Thanks. Lisa can we go to our next question please, Lisa.

Yes. (Operator instructions) Our next question is from Mr. Tim Anderson with Sanford Bernstein. Go ahead please. Tim Anderson – Sanford Bernstein: Thank you, just going back to foreign-exchange. Can you just specifically quantify how much of that 410 basis point change was FX and that may be a question for Jim. Wondering when you might extend your long-term earning guidance range beyond 2010 because the 2007 to 2010 timeframe is starting to move into the rearview mirror and I think investors you know would appreciate clarity on your expectations for growth, specific expectations for growth as you get into that stage too. Jean-Marc Huet: So if you just take the question on FX Tim, the improvement of gross margin I would say FX accounts for less than a quarter of that improvement.

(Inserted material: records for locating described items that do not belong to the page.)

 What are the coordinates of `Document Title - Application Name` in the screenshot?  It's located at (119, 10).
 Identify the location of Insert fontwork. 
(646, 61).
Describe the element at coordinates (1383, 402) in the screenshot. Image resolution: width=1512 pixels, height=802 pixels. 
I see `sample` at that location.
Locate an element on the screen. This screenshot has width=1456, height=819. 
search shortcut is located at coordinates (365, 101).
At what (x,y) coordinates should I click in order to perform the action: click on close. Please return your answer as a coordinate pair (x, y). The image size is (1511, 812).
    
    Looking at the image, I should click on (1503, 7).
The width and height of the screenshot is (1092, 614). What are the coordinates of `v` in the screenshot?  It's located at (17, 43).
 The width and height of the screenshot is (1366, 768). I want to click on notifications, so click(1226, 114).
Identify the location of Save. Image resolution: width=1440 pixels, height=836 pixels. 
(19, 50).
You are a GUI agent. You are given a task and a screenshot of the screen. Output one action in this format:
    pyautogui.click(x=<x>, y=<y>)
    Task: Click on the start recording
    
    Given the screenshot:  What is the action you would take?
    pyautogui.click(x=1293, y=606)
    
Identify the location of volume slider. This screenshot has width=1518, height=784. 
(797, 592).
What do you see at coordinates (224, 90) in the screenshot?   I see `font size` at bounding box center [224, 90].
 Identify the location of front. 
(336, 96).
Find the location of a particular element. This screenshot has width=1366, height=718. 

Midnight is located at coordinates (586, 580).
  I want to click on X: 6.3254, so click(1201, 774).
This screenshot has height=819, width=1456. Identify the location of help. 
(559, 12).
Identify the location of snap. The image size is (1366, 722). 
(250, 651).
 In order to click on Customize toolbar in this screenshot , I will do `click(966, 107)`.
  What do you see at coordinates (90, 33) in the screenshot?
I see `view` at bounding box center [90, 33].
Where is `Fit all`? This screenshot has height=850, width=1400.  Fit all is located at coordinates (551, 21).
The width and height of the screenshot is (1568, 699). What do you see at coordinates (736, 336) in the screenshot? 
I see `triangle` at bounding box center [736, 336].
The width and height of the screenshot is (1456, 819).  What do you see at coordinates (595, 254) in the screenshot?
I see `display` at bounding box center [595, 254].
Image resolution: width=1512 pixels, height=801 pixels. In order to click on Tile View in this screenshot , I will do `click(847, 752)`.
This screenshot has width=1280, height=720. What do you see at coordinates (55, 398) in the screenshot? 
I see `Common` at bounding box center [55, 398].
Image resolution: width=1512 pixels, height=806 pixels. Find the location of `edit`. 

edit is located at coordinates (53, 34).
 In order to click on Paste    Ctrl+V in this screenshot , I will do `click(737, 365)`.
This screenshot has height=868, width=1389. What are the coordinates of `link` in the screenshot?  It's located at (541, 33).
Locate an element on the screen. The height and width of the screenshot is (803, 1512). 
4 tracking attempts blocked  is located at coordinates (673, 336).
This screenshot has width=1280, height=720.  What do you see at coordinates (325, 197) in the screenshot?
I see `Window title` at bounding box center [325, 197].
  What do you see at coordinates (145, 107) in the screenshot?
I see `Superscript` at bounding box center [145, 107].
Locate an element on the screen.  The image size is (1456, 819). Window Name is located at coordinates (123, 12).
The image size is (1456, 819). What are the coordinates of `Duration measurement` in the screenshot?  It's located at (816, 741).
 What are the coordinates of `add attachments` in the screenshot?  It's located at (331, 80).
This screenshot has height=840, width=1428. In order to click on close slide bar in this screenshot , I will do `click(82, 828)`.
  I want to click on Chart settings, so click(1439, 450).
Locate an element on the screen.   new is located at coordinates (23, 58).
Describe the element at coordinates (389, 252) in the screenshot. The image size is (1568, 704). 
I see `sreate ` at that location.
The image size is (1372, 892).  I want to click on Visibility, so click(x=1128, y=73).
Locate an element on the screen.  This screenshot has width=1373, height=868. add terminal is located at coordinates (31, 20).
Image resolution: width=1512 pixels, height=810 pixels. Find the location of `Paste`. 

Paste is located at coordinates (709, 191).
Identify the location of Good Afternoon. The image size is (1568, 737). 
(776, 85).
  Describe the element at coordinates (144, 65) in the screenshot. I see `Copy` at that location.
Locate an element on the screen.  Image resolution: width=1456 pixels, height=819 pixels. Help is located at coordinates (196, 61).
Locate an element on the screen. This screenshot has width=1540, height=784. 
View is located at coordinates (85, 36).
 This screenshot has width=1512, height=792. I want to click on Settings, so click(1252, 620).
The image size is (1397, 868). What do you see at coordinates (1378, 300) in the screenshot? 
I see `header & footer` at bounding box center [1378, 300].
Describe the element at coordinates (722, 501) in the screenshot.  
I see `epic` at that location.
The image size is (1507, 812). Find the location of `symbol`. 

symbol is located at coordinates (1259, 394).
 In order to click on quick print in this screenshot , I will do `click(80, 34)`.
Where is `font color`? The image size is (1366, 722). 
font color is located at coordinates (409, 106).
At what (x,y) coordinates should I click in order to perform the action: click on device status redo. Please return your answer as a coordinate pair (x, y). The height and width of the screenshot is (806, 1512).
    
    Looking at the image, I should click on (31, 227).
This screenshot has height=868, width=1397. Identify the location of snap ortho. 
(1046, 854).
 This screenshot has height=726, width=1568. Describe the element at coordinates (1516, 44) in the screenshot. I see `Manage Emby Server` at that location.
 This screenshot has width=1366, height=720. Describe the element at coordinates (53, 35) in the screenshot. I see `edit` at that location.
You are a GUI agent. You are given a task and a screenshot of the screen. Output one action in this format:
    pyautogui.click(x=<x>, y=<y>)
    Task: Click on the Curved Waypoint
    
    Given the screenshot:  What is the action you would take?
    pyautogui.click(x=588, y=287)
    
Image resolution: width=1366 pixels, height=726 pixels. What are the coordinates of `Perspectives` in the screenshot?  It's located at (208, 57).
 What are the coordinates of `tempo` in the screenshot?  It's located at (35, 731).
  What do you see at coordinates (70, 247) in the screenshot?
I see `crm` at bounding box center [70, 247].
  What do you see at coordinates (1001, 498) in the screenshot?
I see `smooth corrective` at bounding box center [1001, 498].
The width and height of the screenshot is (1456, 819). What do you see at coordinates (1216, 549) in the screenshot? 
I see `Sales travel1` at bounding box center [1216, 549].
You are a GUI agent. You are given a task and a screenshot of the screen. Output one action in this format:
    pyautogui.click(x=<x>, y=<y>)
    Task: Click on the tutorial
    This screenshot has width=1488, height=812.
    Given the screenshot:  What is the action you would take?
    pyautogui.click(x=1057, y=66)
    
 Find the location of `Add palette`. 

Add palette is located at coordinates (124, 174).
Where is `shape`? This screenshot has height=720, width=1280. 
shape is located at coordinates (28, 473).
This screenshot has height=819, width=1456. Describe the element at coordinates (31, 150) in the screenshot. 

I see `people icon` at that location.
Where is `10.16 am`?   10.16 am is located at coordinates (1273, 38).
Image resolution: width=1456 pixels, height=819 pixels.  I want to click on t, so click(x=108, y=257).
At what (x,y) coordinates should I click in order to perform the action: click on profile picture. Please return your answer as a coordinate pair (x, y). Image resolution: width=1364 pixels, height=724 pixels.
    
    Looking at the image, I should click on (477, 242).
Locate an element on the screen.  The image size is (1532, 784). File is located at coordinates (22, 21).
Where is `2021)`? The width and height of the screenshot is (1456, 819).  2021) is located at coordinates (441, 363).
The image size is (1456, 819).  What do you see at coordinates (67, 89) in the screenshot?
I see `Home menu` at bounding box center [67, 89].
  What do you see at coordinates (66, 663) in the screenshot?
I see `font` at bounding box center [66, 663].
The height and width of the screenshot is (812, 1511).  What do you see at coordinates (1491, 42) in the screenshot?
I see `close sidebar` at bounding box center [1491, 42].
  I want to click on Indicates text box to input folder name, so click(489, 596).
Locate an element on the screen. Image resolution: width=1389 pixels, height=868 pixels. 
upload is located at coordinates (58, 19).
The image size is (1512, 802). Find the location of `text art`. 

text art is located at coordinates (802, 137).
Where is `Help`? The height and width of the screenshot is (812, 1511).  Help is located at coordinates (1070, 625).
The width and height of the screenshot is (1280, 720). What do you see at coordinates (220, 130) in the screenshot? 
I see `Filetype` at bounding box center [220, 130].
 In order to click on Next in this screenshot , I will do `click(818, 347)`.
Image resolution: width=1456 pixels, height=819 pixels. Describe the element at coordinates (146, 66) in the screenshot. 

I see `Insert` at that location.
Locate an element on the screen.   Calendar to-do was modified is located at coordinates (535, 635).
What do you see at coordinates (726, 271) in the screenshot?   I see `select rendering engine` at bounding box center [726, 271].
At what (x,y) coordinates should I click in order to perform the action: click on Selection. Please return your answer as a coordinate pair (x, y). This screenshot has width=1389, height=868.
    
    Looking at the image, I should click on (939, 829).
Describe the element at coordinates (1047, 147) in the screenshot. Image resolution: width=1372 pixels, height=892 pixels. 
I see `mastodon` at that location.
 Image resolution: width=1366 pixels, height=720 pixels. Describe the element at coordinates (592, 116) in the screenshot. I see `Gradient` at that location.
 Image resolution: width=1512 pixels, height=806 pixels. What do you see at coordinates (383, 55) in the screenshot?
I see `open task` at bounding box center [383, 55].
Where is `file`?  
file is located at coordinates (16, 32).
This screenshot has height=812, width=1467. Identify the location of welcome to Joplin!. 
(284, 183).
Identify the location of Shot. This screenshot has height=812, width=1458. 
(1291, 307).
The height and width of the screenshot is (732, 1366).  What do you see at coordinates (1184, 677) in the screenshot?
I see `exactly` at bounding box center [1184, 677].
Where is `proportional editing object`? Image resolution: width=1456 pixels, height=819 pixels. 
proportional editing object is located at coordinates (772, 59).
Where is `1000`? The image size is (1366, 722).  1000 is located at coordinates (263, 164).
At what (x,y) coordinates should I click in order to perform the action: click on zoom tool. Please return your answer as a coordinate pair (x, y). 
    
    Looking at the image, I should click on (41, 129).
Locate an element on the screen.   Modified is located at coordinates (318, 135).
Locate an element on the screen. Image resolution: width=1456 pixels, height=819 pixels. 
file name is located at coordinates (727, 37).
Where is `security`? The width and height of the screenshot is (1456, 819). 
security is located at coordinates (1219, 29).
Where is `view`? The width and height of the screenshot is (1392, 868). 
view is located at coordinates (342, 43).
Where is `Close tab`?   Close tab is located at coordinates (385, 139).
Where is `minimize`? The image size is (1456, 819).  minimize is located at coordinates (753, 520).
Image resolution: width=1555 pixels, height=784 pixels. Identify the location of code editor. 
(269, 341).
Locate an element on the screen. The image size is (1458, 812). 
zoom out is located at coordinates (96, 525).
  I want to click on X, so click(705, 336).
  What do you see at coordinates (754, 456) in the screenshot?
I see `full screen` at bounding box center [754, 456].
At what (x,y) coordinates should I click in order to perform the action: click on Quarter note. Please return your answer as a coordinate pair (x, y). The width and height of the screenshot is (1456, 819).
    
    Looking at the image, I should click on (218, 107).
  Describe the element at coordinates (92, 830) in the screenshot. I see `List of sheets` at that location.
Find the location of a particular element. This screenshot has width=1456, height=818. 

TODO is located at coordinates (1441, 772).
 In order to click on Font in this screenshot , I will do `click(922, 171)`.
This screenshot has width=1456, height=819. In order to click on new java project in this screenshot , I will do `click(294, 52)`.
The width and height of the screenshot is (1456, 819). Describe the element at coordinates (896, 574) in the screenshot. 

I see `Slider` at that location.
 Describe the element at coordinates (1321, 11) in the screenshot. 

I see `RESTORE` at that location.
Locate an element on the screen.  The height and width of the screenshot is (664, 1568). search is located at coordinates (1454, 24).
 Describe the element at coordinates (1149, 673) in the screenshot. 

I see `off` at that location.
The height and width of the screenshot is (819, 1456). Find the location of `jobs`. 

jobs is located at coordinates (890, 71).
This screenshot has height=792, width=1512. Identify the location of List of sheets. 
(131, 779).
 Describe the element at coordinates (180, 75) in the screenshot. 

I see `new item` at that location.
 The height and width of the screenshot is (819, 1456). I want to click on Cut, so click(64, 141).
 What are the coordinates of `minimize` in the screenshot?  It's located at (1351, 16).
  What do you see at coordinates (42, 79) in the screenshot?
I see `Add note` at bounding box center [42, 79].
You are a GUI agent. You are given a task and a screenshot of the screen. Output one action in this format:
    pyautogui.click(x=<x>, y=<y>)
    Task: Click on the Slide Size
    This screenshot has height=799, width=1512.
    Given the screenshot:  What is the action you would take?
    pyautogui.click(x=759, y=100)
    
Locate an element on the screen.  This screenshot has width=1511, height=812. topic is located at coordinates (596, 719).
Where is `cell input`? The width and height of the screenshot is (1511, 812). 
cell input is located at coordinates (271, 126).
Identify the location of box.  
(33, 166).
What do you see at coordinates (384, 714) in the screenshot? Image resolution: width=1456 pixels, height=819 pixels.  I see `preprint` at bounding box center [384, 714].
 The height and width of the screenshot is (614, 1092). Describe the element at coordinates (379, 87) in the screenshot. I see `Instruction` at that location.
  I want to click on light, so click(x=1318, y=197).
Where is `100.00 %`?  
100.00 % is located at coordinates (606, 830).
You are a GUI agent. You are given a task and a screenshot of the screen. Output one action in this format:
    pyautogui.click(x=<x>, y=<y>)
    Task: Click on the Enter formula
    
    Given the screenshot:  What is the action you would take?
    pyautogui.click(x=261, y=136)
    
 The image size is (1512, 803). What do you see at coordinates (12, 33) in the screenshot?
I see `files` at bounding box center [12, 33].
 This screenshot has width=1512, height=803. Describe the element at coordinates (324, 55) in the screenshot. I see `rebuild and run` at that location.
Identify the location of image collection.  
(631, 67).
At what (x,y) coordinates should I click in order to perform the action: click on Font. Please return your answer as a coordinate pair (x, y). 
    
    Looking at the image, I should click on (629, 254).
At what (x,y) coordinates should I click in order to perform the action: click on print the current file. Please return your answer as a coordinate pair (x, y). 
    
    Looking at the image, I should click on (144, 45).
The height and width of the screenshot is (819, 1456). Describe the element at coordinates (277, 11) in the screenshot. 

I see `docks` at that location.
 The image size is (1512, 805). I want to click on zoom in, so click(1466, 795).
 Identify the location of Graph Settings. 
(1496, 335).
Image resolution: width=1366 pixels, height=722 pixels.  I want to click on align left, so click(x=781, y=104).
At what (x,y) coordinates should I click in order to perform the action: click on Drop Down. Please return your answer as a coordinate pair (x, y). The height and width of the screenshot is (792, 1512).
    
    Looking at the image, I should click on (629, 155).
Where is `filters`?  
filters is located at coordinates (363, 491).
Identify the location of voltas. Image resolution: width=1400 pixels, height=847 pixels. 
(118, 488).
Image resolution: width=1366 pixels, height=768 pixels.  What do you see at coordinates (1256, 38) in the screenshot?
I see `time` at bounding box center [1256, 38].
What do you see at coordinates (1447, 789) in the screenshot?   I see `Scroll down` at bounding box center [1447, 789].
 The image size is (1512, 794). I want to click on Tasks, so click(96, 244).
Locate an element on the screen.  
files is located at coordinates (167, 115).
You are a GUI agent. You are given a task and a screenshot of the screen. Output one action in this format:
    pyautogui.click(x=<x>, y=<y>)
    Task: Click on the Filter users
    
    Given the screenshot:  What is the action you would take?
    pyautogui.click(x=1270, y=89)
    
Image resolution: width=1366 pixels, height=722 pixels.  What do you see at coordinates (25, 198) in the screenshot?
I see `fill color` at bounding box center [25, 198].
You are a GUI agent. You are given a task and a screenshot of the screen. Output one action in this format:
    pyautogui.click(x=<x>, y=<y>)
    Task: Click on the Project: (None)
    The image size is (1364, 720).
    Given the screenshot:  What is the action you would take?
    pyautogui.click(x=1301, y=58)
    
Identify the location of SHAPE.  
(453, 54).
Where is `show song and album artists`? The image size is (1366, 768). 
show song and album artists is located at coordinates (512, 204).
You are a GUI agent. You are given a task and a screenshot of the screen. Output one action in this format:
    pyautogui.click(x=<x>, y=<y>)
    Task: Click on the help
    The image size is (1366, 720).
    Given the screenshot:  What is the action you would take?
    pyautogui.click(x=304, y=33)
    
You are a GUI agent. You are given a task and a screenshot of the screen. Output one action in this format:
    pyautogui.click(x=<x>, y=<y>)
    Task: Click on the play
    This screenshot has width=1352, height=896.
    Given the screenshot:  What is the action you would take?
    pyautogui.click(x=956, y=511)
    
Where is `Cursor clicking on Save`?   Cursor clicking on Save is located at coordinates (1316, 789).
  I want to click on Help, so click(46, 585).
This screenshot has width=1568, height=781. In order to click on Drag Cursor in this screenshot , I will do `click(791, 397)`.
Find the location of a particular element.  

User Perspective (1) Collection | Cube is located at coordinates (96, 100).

And on the question of longer-term guidance as I said we've just completed successfully a ten-year review with the Board of Directors. I think we are getting more comfortable with the directionality of the business in the various stages. You know, by the end of the year we'll have more to say about next year and then you know, shortly thereafter we'll have to decide whether we go into long-term guidance again. The original 15% compounded annual growth rate was predicated on a very important series of waves of productivity that is now into the Bristol-Myers Squibb culture. We will have to factor that in given what we see on these potential 6 new products and we will get back to you. Tim Anderson – Sanford Bernstein: Thank you.

Thanks Tim, and thanks everybody for your questions. Let me just ask Jim to close out with a few summary remarks.

I think I can summarize very quickly. The numbers speak for themselves. On the short-term productivity is carrying us in terms of these absolutely fantastic margin improvements. My guess is that on many financial measures these are industry best in terms of the second quarter of 2009, and we are very optimistic about closing on Medarex and taking full advantage of the people scientific knowledge and very interesting biologics pipeline they have. Thank you very much for your attention today.

Thanks everybody.

This does conclude today’s conference call. Thank you for your participation.